Gosto que o Emiliano seja um hotel moderno, mas que ainda assim insista em fazer do bom serviço um dos seus melhores cartões de visita. Gosto da ideia de ter sido o músico Ed Motta a pensar nos chás que compõem a carta. Gosto de ter feito um novo amigo ali. Gosto de ter várias almofadas à escolha na hora de dormir. Gosto de me sentar nas poltronas de cordas douradas dos irmãos Campana (na foto). Não gosto que o Emiliano se sinta na necessidade de criticar a concorrência.


Gosto do sotaque paulistano. Não gosto do sotaque paulistano.


Gosto da oferta cultural de São Paulo. Gosto dos seus teatros. Dos seus shows. Das suas exposições. Gosto da cultura de frequentar restaurantes, de seguir as tendências, de saber quem são os chefes do momento. Não gosto de ter de pagar caro para viver bem ali. Não gosto da ideia de que para ser feliz em São Paulo é preciso ter (muito) dinheiro ou, então, viver acima das suas possibilidades.


Gosto de comida libanesa. Gosto de saber que quando não puder, ou quiser, gastar os olhos da cara no Arábia, na Haddock Lobo, posso passar em A Tenda do Nilo (ver Diários 2, na foto carne com coalhada fresca), no Paraíso. Gosto que me tenham dito, na hora da despedida, que ganhei uma família no Brasil sempre que ali voltar. Mesmo que tenha sido dito da boca para fora. Não gosto de carne de cordeiro.

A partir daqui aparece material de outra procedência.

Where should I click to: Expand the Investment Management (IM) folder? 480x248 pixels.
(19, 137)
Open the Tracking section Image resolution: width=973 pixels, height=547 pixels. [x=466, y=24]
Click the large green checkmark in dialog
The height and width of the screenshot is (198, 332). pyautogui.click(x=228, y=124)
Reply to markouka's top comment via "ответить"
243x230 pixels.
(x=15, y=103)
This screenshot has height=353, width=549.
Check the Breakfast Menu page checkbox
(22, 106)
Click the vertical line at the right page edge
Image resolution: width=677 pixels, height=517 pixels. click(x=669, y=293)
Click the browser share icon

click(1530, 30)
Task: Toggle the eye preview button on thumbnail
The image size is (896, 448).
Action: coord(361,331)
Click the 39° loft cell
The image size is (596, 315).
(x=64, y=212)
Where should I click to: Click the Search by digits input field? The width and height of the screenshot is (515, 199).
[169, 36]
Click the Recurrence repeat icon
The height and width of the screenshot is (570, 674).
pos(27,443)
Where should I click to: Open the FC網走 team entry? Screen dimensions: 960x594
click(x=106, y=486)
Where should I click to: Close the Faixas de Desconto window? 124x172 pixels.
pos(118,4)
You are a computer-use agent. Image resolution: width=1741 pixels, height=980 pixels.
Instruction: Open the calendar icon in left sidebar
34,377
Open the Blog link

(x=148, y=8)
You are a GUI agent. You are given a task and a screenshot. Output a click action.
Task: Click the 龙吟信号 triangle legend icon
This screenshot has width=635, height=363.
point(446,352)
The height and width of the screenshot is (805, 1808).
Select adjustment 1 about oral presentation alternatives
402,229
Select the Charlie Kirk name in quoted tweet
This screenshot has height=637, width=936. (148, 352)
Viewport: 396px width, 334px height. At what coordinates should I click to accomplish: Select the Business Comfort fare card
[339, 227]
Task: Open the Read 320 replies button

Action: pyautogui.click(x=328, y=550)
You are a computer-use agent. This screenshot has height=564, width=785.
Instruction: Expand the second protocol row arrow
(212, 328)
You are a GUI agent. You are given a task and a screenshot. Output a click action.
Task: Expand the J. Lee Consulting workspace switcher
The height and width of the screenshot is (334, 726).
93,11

Gosto de ter amigos em São Paulo. Gosto de poder contar com eles. Gosto de ouvi-los. De saber como vivem. De saber como vêem a cidade. Não gosto da superioridade com que os paulistanos tratam o resto do Brasil. Não gosto de ver uma cidade do primeiro mundo com tantos tiques e mazelas terceiro-mundistas.

9 comentários:

marta r disse...

E eu gosto de textos como este!

Belíssimo retrato de SP, Miguelito.

Zorze Zorzinelis disse...

"Não gosto de ver uma cidade do primeiro mundo com tantos tiques e mazelas terceiro-mundistas", entre outras belas citações que poderia ter feito copy/paste. Muito bom, Miguel, muito bom!

Custódia C. disse...

E eu gosto de te ler Miguel.
Que bela prosa, quase poética.

Luis disse...

Sim senhor...
Ainda bem que nos mostras um pouco da tua viagem... Excelente... Quase que viajamos contigo ao lêr os textos...
Um abraço.
LAD

Suzi disse...

Um texto agradável e realista. Uma visão imparcial e emotiva, ao mesmo tempo.
E eu, gosto que tenhas ído a São paulo, mas não gosto que não tenhas tido tempo de vir ao Rio...
;o)

Bom regresso pra nós!
Eu também andei meio que "viajando", nos últimos dias...

Anónimo disse...

Vc entendeu absolutamente tudo de São Paulo. Ia me oferecer pra passear pela cidade qdo vc viesse, mas já vi q vc não precisa de mim pra nada! Até na Tenda do Nilo vc foi! Adoro aquele lugar.
Isso é q é saber viajar, arrasou! beijo.

Anónimo disse...

Roberta:
Vou aceitar o seu convite da próxima vez que for a São Paulo, pois nunca é demais ter quem guie os nossos passos. Fico feliz por você aprovar o meu roteiro, pois em matéria de restaurantes, a entendida é você, eu sou um mero curioso. Bjo

Suzi:
Bem-vinda. Não preciso dizer que as saudades de te ver por aqui já eram muitas!

frapê disse...

...e eu adoro saber o que adora e o que não adora um ser querido e sensível como você, amigo! amigo que sempre será, aqui em Sampa, aí em Lisboa, ou acolá, em qualquer lugar. (essa amizade à distância me inspira, João!) beijocas :o)

Anónimo disse...

Valeu,Pin. Um grande beijo.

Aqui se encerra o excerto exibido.